» Stated problem A:
Reproduce the records below line for line, omitting the pictures.
*** Document ***
Floer theory or Floer homology, an introduction for physicists needed
I need an introduction to Floer theory that's suitable for perhaps a beginning math grad student or a 2nd year physics grad student. The wiki article is sufficiently over my head that it reads as "bar" "bar" "bar". Editor, please improve the tags.
The reason this comes up is that an answer to a problem on unitary matrices and Hilbert space bases was answered with a reference to Floer theory.
To my knowledge, the best graduate level introduction to Floer theory is this (new) book:
Michèle Audin et Mihai Damian, Théorie de Morse et homologie de Floer
I hope the linguistic barrier isn't too big an obstacle but I don't think an introduction this wide and with this level of details exists in any other language. (I'm quite confident it will be translated, but when?).
The reason I had asked this question is because a Floer theory proof was needed for a physics paper I was writing and I didn't want to include a proof I didn't understand. Eventually I gave up on the hope that someone would explain it to me and began reading the mathematics literature.
*** Records for the task ***
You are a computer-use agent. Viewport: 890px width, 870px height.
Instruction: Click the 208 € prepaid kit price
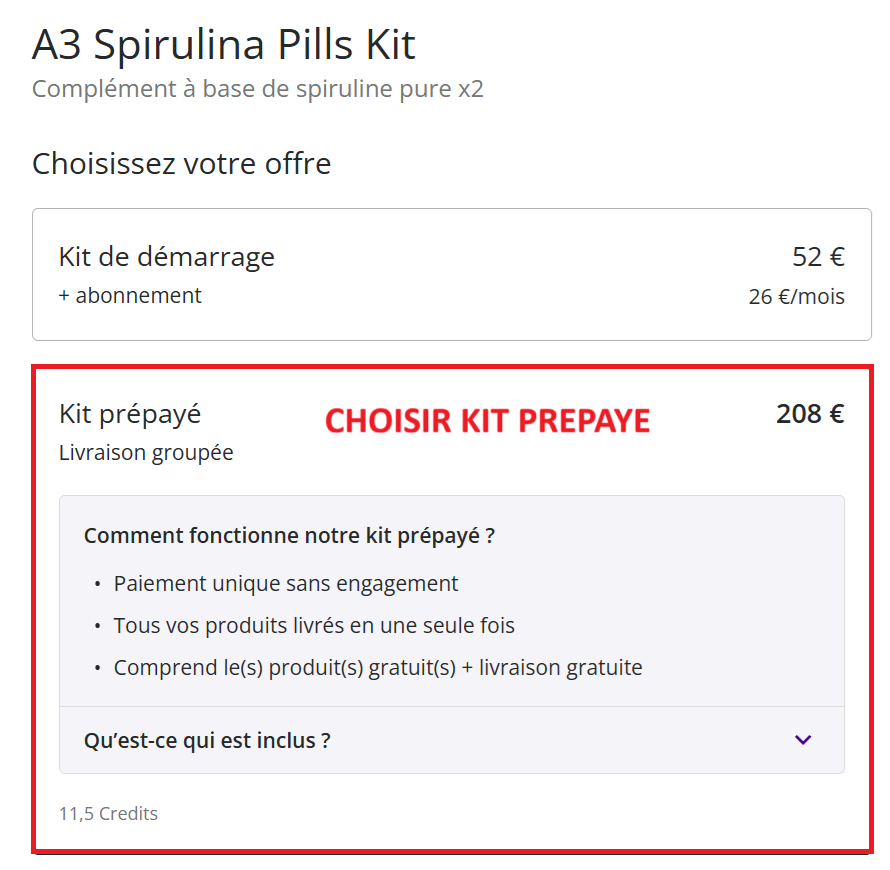[809, 413]
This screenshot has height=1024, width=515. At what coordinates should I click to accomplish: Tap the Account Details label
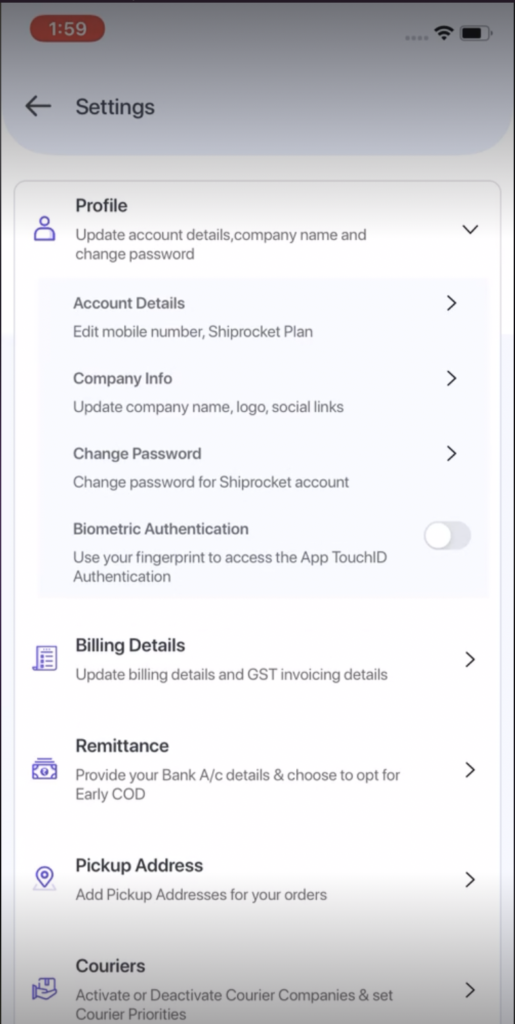click(129, 303)
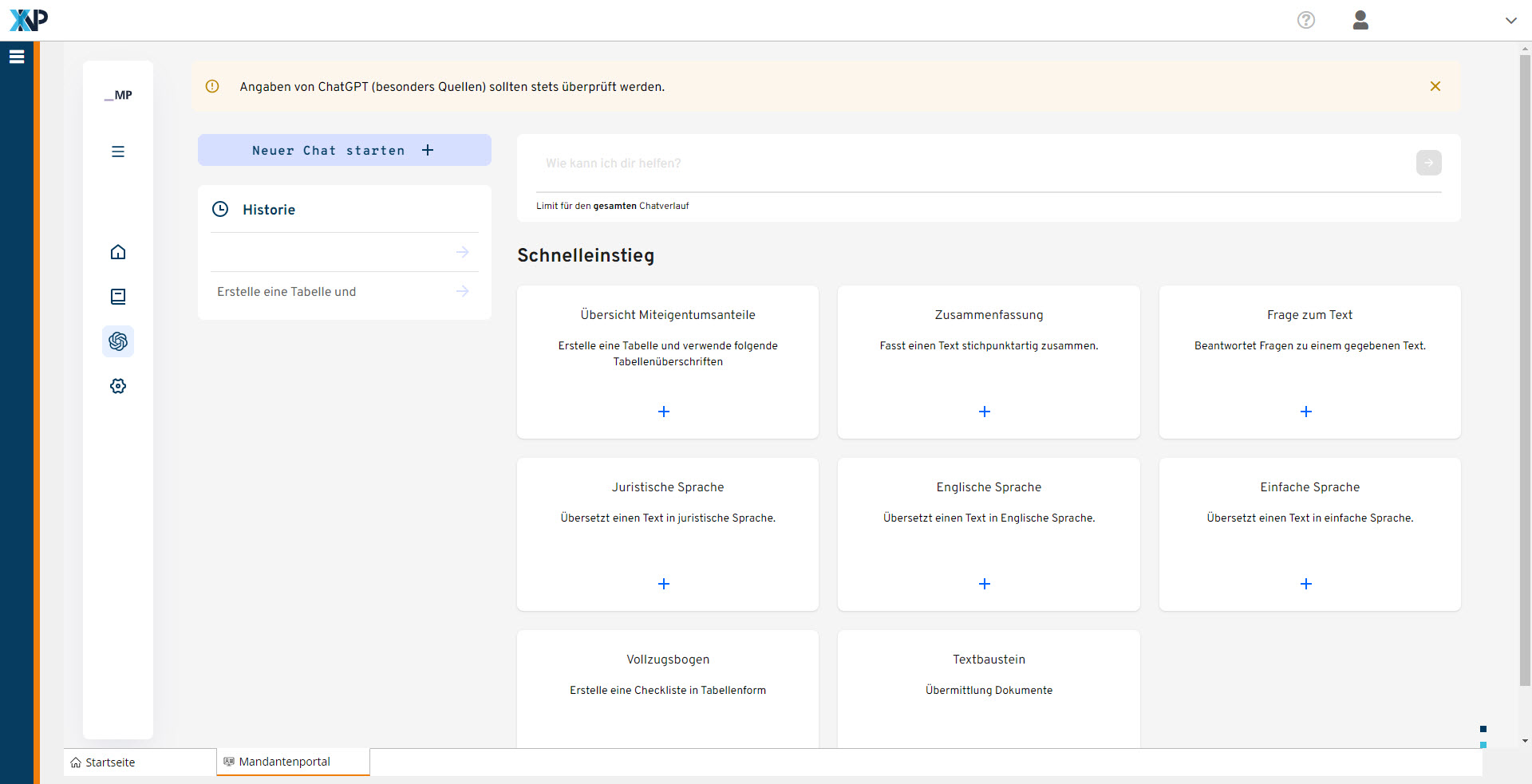Select plus on Frage zum Text card
Screen dimensions: 1532x784
1305,412
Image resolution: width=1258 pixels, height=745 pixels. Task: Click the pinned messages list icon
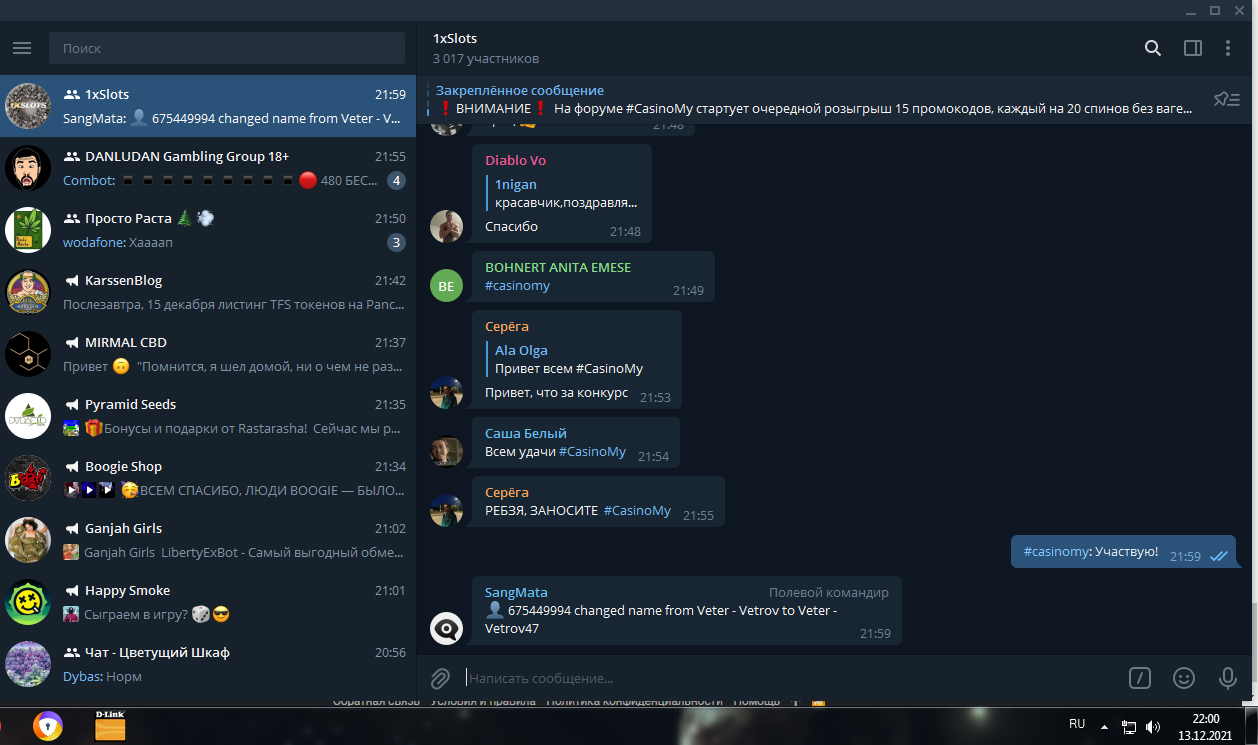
***
» Stated problem B:
Which mathematical subjects does the Floer theory text above name in English? List each one.

» Written reply A:
You are a computer-use agent. Viewport: 890px width, 870px height.
Instruction: Click the 208 € prepaid kit price
[809, 413]
This screenshot has height=1024, width=515. At what coordinates should I click to accomplish: Tap the Account Details label
click(129, 303)
Select plus on Frage zum Text card
Screen dimensions: 1532x784
1305,412
Image resolution: width=1258 pixels, height=745 pixels. Task: Click the pinned messages list icon

» Written reply B:
- Floer theory
- Floer homology
- unitary matrices
- Hilbert space bases